Palo santo oil was used during the time of the Incas for its reputed spiritual purifying properties. Today, palo santo oil may be applied to the body (such as at the base of the skull or on the spine) to increase relaxation, similar to aromatherapy.

Palo santo may be burned, similar to incense, by lighting shavings of palo santo wood. In Peru, a shaman, or medicine man, reportedly lights palo santo sticks and the rising smoke will enter the "energy field" of ritual participants to "clear misfortune, negative thoughtprints, and 'evil spirits'". Peruvians harvest fallen branches and twigs of the B. graveolens tree, a practice that is regulated by the government of Peru, so trees are not cut for wood harvesting. The charcoal of palo santo sticks can also be used for ritual smudging. Yoga studios and witchcraft practitioners utilize the substance.

===Drinks===
Palo santo wood has been used in the aging of some beers, either as barrels, or simply as wood chips; stronger, darker beers being the preferred style for the wood to complement.

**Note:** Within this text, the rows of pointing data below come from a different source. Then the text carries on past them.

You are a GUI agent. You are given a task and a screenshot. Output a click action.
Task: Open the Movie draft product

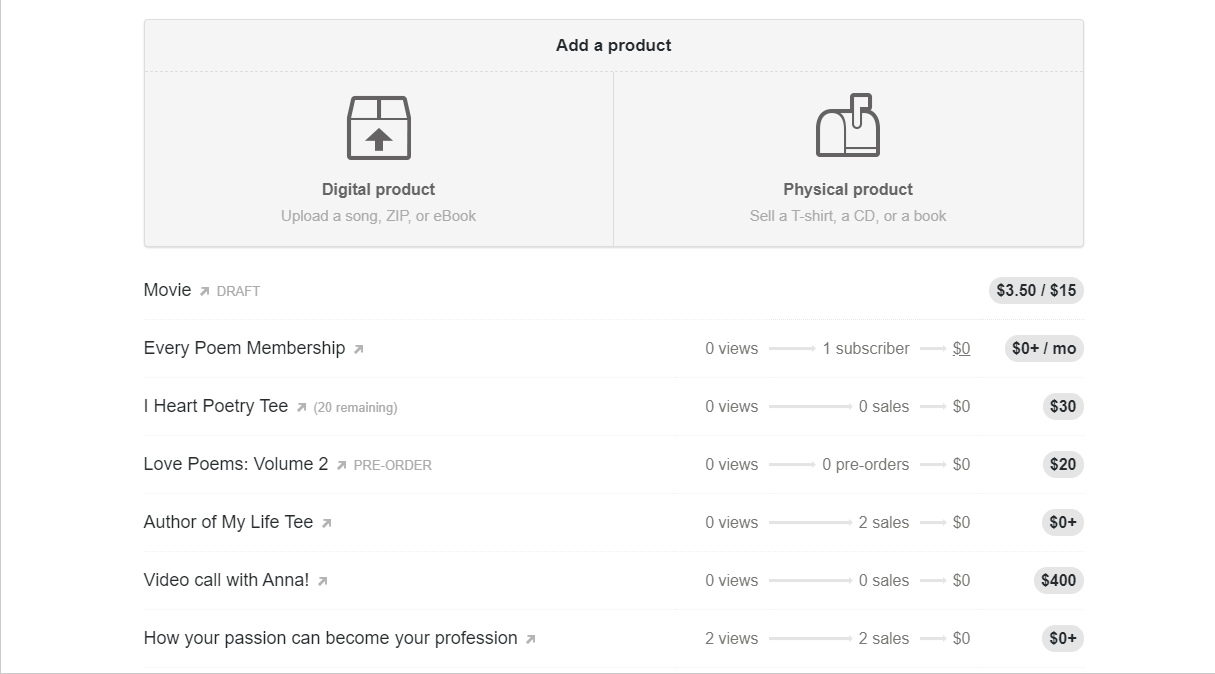point(167,290)
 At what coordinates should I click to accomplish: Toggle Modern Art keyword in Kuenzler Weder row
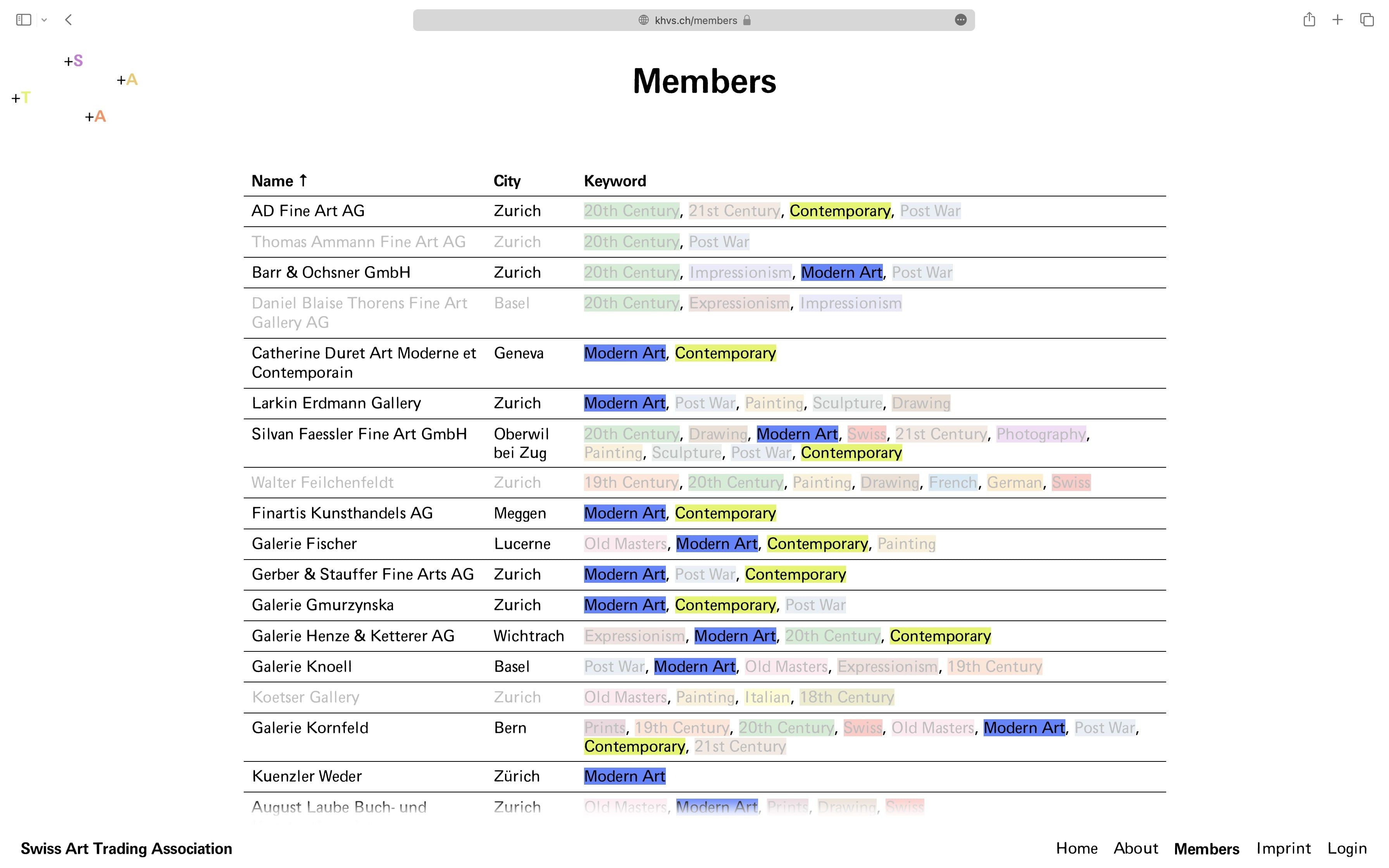pyautogui.click(x=624, y=776)
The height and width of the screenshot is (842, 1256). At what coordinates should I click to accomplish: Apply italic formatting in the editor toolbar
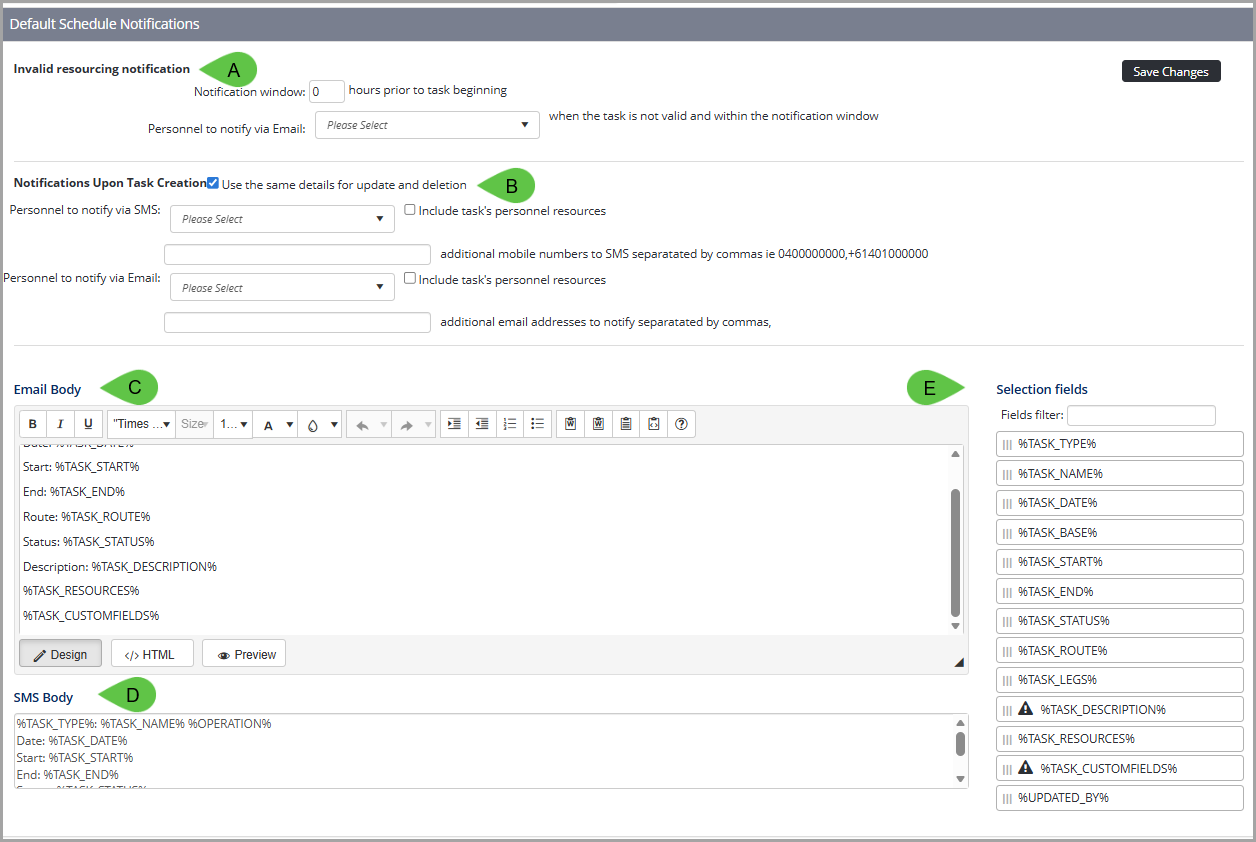60,424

Examples include Dogfish Head's Marron Brown Ale from the US, Stu Mostow's Palo Santo and Coconut Baltic Porter from Poland, Põhjala's Baltic Porter Day 2022 from, Drunken Bros' Misfit Pumkins, and Laugar Brewery's Braskadi from the Basque Country.

Palo santo wood has also been used in aging barrels for whiskey. In Ecuador, they drink palo santo tea.